The Baidu search engine launched its chatbot. However, after the presentation it lost 3,000 million dollars in value on the Hong Kong stock market. The American company OpenAi, for its part, launches GPT-4, which is capable of artificially interpreting not only texts, but also images. The technological war with Washington threatens Xi Jinping’s plans.
Beijing () – Ernie Bot, the first Chinese response to Chat GPT, the chatbot developed by the American high-tech company OpenAI based on generative artificial intelligence, has been disappointing. Today, after its presentation, the Baidu Internet search engine that developed it lost 6.4% on the Hong Kong Stock Exchange, burning 3,000 million dollars.
A chatbot is a chat capable of generating human-like responses to complex questions: it allows interaction with an artificial intelligence system, especially for text processing.

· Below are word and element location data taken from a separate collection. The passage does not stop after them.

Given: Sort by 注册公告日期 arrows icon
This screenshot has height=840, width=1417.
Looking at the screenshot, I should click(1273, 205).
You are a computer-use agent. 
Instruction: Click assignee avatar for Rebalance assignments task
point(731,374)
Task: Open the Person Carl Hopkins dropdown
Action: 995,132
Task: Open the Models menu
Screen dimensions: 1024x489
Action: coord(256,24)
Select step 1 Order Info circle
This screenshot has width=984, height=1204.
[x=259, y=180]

Investors were unimpressed with the pre-recorded videos showing Ernie Bot performing mathematical calculations, speaking Chinese dialects, and generating text-accompanied videos and images. In addition, the words of the CEO of Baidu, Robin Li, who admitted that the system was not perfect and that it had been presented because the market demanded it, made their weight felt.
The difference with the products offered by OpenAI is remarkable. On March 14, the American technology company (backed by Microsoft) announced that it had begun to commercialize a new, even more powerful artificial intelligence model. GPT-4 is described as a “multiple” system, capable of artificially interpreting not only text, but also images.
Until the Gpt Chat appeared in November, China was considered to be at the forefront of artificial intelligence development. Now, his American rivals seem to have a clear advantage. Even Li said he was impressed by the GPT-4’s capabilities, but stressed that Ernie Bot is not a tool of confrontation between China and the United States.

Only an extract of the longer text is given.